The hospital’s security staff play an important role in helping secure the area and preventing other employees and bystanders from getting involved, but they do not try to rescue the hostages or arrest the hostage-takers. A hostage situation is a delicate one requiring police negotiators.
The cancer center suffered no damage in the drill and was ready for business the next morning. As a result of the experience, Kradel developed a "Code Command" policy for the hospital. It is similar to other emergency procedures found at most hospitals, such as "Code Red" or other codes for a fire in the facility. The policy lays out specific procedures to be followed when a hospital employee learns of a hostage situation in the facility, including the use of the term "Code Command" as the coded announcement to be used over the public address system. (See p. 112 for the Code Command policy.)
While the drill was useful in helping develop the new policy, Kradel says some questions were left unanswered. One drill will teach a lot of lessons, but it also will highlight questions you can’t answer right away, she says.

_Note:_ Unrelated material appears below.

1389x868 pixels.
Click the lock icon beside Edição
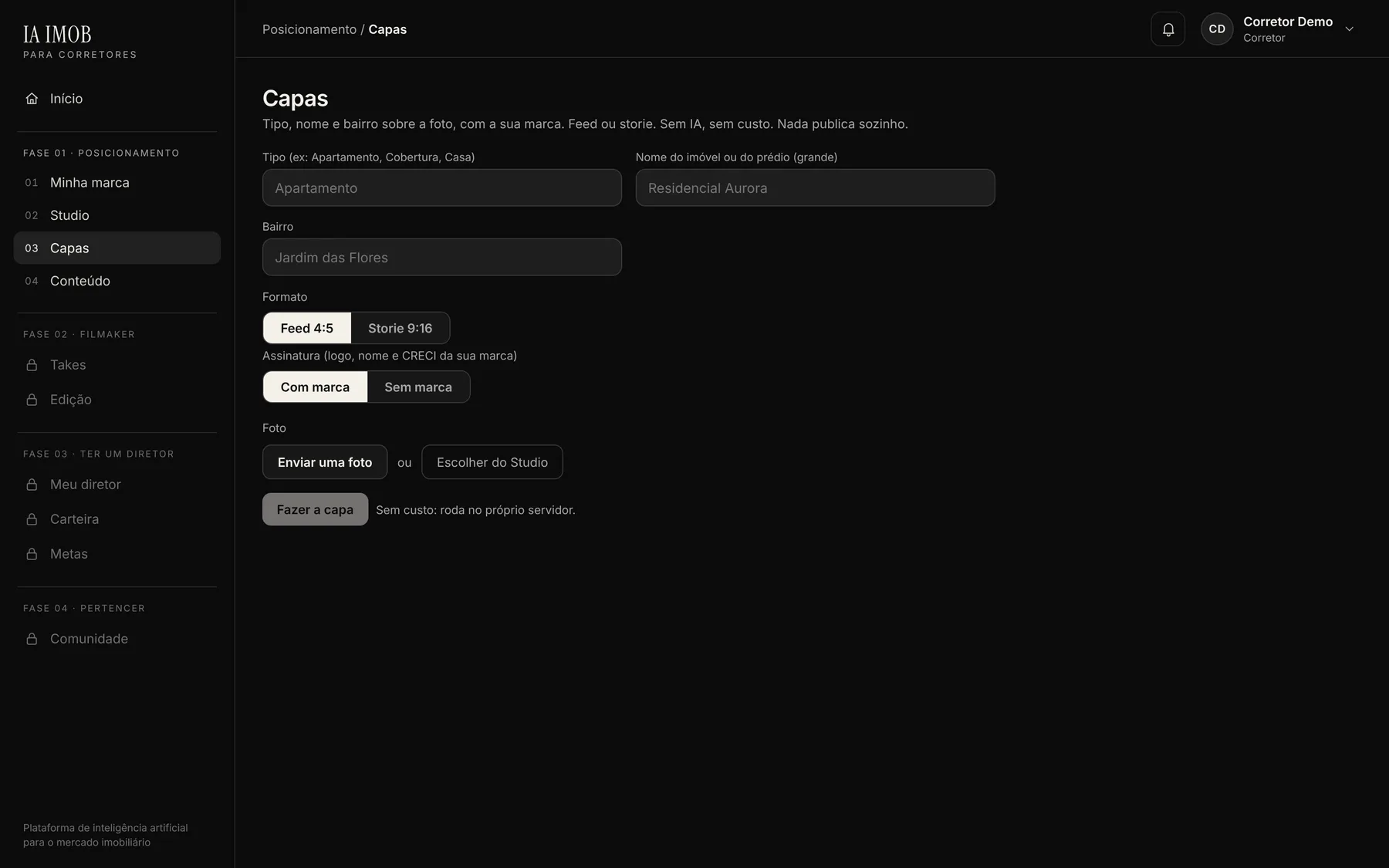pos(32,400)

The hospital will conduct another hostage drill in the next few months in hopes of answering more questions about how it should respond. The risk manager concluded that staff could have done a better job of warning onlookers that the hospital was not actually under siege. Hospital employees had been warned the drill would take place, and an announcement was made over the public address system when the drill actually began for the benefit of visitors and patients. Security staff and others throughout the hospital also explained the drill to onlookers.
The weak point, Kradel discovered, was outside the facility. Visitors approaching the hospital, and people just driving by, were disturbed by what seemed to be a major police action. Kradel plans to develop ways to alert the public that everyone in the hospital is indeed safe.

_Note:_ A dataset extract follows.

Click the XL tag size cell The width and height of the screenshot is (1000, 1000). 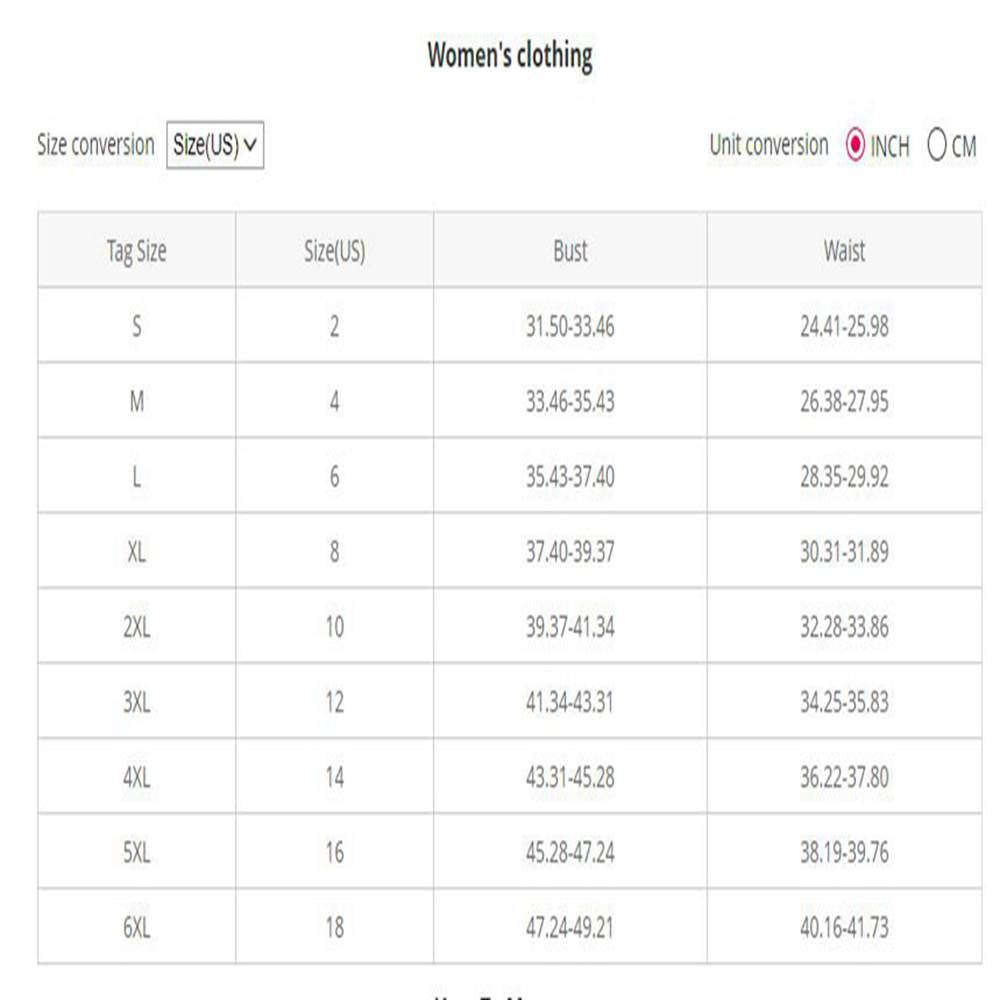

"Visitors and people in the parking lot were very frightened by all the police cars, ambulances, and wounded people being taken to the emergency room," she says. "We learned that if we’re going to have a drill, we must have some method of funneling traffic away and making sure people know it’s a drill."
Readiness is in the details
These are some other questions that still need be addressed:
• Will the plan for housing the press in basement rooms work, or will they refuse to cooperate?

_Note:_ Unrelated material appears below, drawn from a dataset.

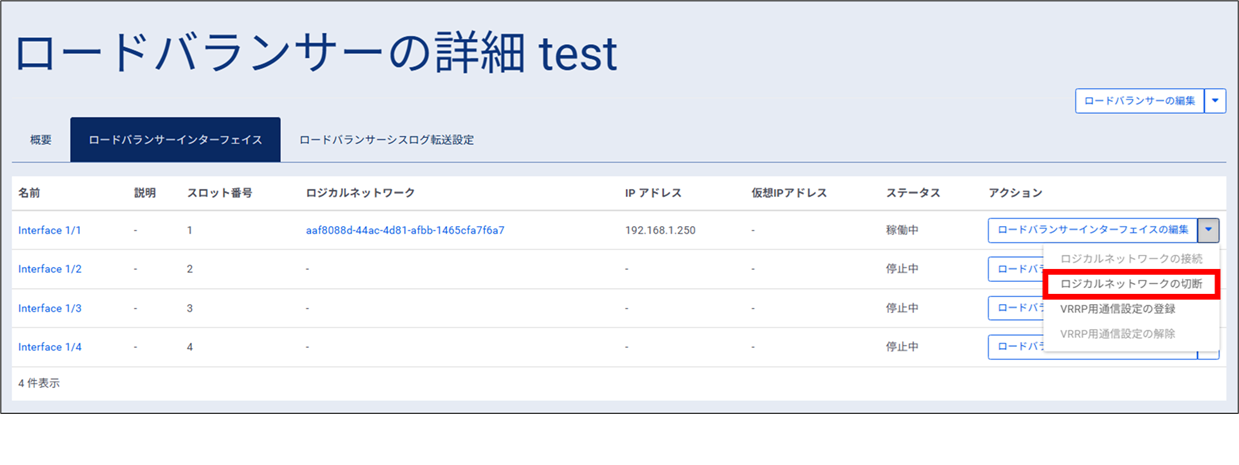Go to Interface 1/4 details link

(50, 347)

• Since the busy emergency department is one of the most likely spots for hostage-taking, do the drills and Code Command adequately address that department?
• How should traffic be directed outside the hospital? Should separate parking areas be established for emergency vehicles and others?
• What if patients must be evacuated? How can that be done safely without putting employees at risk?
Kradel says the hostage drill was immensely helpful in familiarizing the hospital staff with the kind of challenges they would face in such a crisis. But one drill and one draft of the Code Command policy are not enough, she says. The policy will evolve as she and her staff learn more.
"We’re now more aware of our ability to respond, and that makes us more comfortable about responding to a real emergency in the future," Kradel says. "I’ve never heard of anyone else doing a drill like this in the hospital, but this is one of the most positive things we’ve ever done in terms of educating people."